そこで世界樹の若葉をムシャムシャと貪り食っていたのは、家ほどもある巨大な「カタツムリ」だった。
分厚く硬そうな螺旋状の殻を背負い、ドロドロの粘液を撒き散らしながら森を荒らしている。
【鑑定結果】
【対象:貪食の暴殻牛】
【状態:食欲旺盛(外来種・繁殖期)】
【特徴:森の若葉を食い尽くす害獣。強固な殻で身を守る】
「出たな外来種! よしフェン、風の刃で一気に殻ごと叩き割って……」
「待てフェン!! 殻を割るなァァァッ!!」
風魔法を放とうとしたフェンを、俺は全力のダイビングキャッチで阻止した。
「な、なんだ主よ!? あんな硬そうな殻、粉砕したほうが早かろう!」
「バカヤロー! 駆除の『補助金』を満額(査定100%)でもらうには、証拠品として傷のない殻が必要なんだよ! 少しでも割れたら減額査定されるだろ! それに……あの殻は後で『最高の器(壺)』になるんだ!」
俺は『絶対冷却シャツ』の身軽さで巨大カタツムリの正面へと跳躍し、腰から『真・アダマンタイトの鍬』を引き抜いた。
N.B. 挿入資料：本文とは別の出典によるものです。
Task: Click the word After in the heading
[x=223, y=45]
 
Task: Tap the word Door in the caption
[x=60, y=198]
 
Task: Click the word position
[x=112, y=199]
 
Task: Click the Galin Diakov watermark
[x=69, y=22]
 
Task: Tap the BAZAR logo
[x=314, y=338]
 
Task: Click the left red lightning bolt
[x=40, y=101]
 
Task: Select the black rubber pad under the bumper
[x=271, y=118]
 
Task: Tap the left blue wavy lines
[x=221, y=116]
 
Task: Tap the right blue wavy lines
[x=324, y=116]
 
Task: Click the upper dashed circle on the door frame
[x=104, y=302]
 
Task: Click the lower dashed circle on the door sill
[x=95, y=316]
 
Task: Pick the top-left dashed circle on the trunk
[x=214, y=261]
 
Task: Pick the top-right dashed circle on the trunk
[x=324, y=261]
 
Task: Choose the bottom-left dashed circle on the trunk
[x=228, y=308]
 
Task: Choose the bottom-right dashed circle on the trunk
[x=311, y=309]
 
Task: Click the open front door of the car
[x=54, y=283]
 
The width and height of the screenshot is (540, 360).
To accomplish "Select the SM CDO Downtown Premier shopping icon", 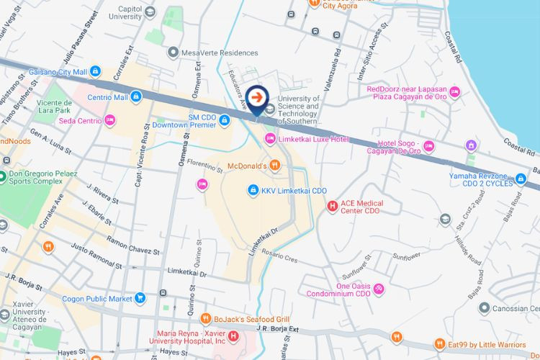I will coord(224,120).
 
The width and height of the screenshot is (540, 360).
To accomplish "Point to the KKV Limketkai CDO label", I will coord(294,190).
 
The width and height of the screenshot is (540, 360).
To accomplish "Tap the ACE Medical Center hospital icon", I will coord(332,207).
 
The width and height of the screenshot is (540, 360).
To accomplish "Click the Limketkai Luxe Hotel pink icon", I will coord(270,138).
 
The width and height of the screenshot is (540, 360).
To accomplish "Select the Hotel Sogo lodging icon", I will coord(428,146).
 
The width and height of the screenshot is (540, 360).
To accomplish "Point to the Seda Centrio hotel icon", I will coord(109,120).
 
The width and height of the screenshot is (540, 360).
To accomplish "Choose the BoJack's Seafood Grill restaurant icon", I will coord(205,318).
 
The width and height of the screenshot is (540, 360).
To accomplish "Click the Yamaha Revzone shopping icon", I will coord(521,180).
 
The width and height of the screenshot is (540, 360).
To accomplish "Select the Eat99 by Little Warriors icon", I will coord(439,344).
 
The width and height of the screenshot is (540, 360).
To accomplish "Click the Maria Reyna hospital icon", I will coord(233,336).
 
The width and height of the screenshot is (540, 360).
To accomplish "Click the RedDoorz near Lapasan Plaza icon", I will coord(454,93).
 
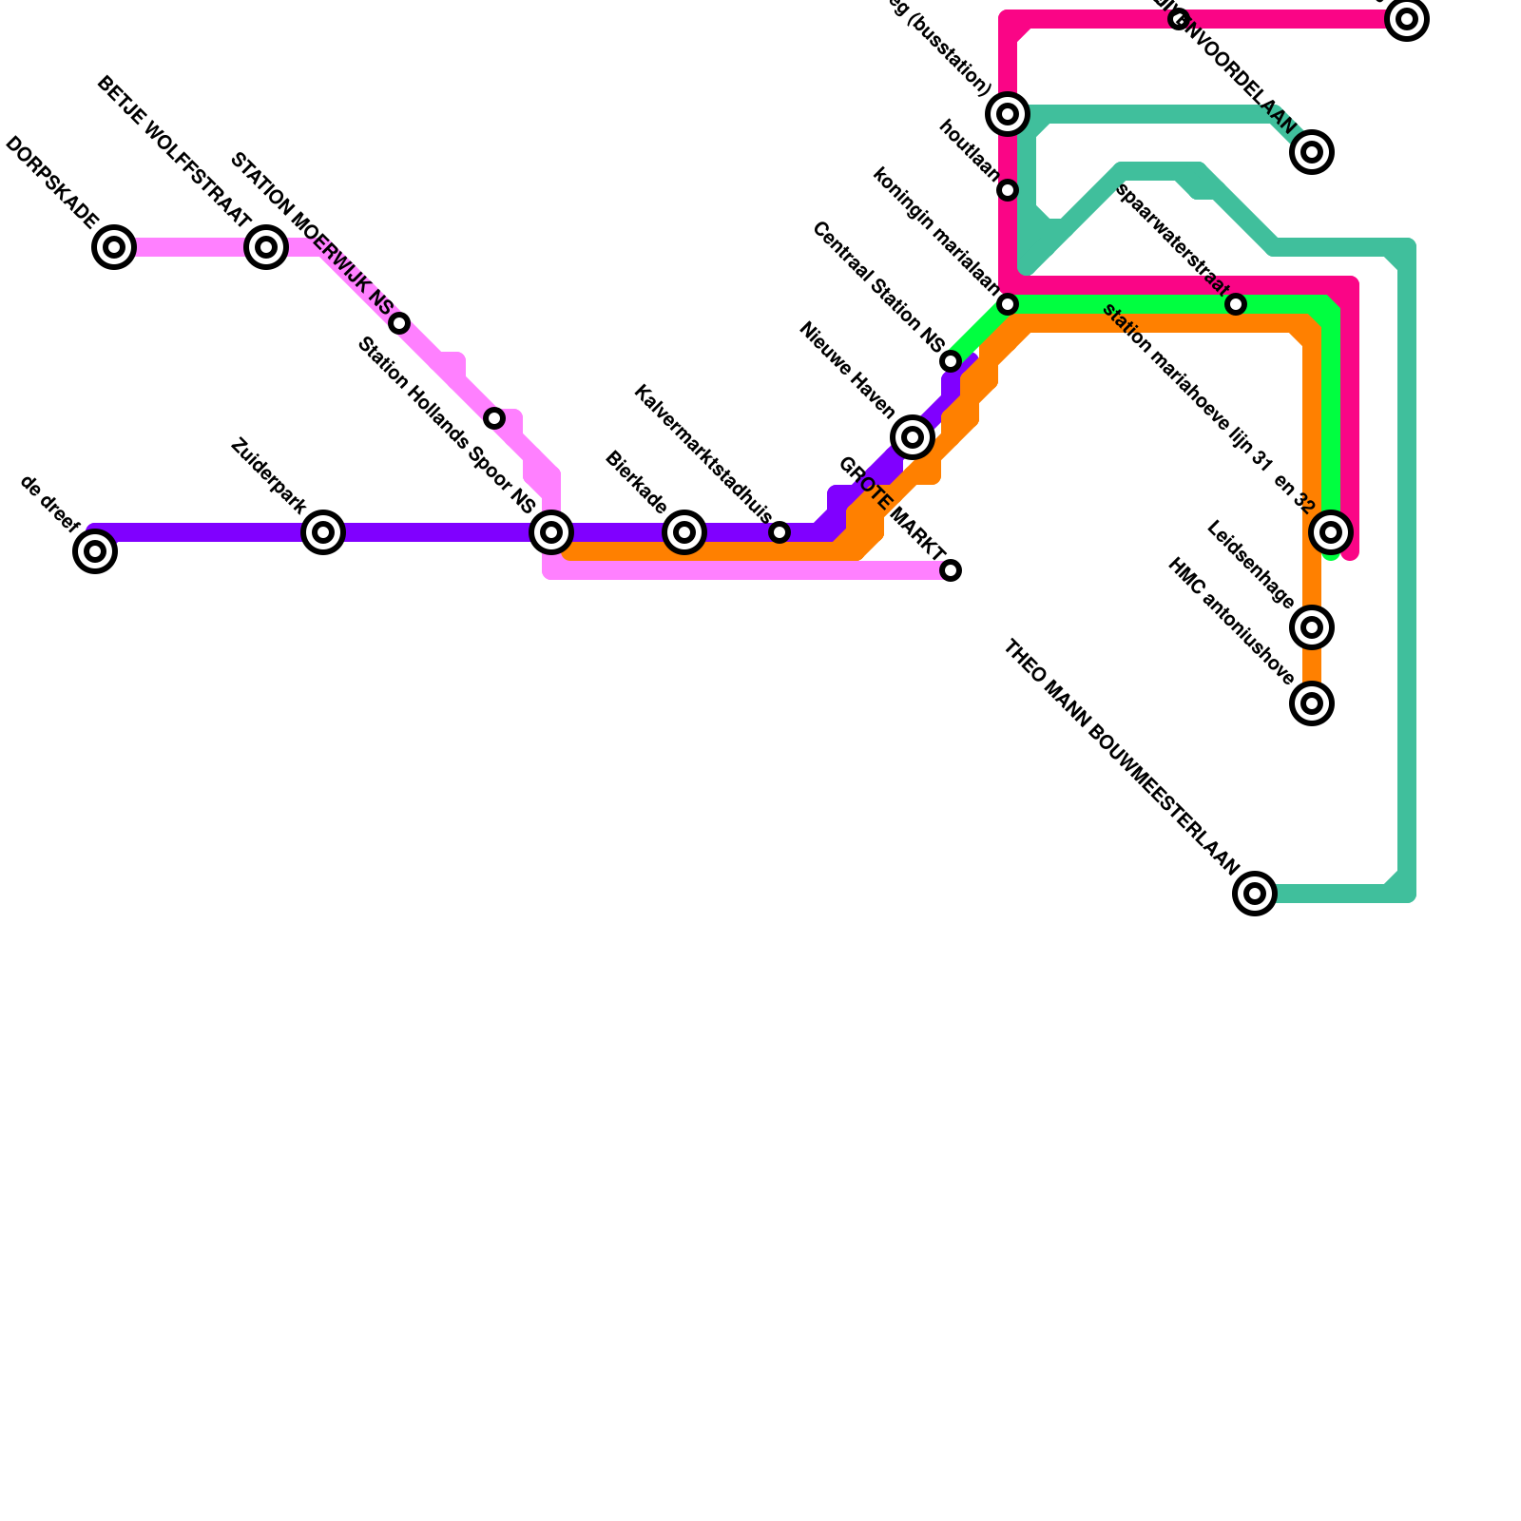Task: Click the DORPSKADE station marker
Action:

ベヒモス・エスカルゴが危険を察知し、ヌチャァァァッと巨大な殻の中へ身を隠そうとする。
「遅い! 農業スキル・『大地の解体新書(殻外し)』!!」
俺はアダマンタイトの鍬を、まるで巨大な「エスカルゴ・フォーク」のように使い、殻の隙間から滑り込ませた。
テコの原理と農民の神業で、貝柱(?)の接点を完璧に切断する。
――ツルゥゥゥゥンッ!!!
巨大な殻は一切傷つけることなく、中から丸々と太った超巨大な軟体の身だけが、鮮やかに空宙へと引きずり出された。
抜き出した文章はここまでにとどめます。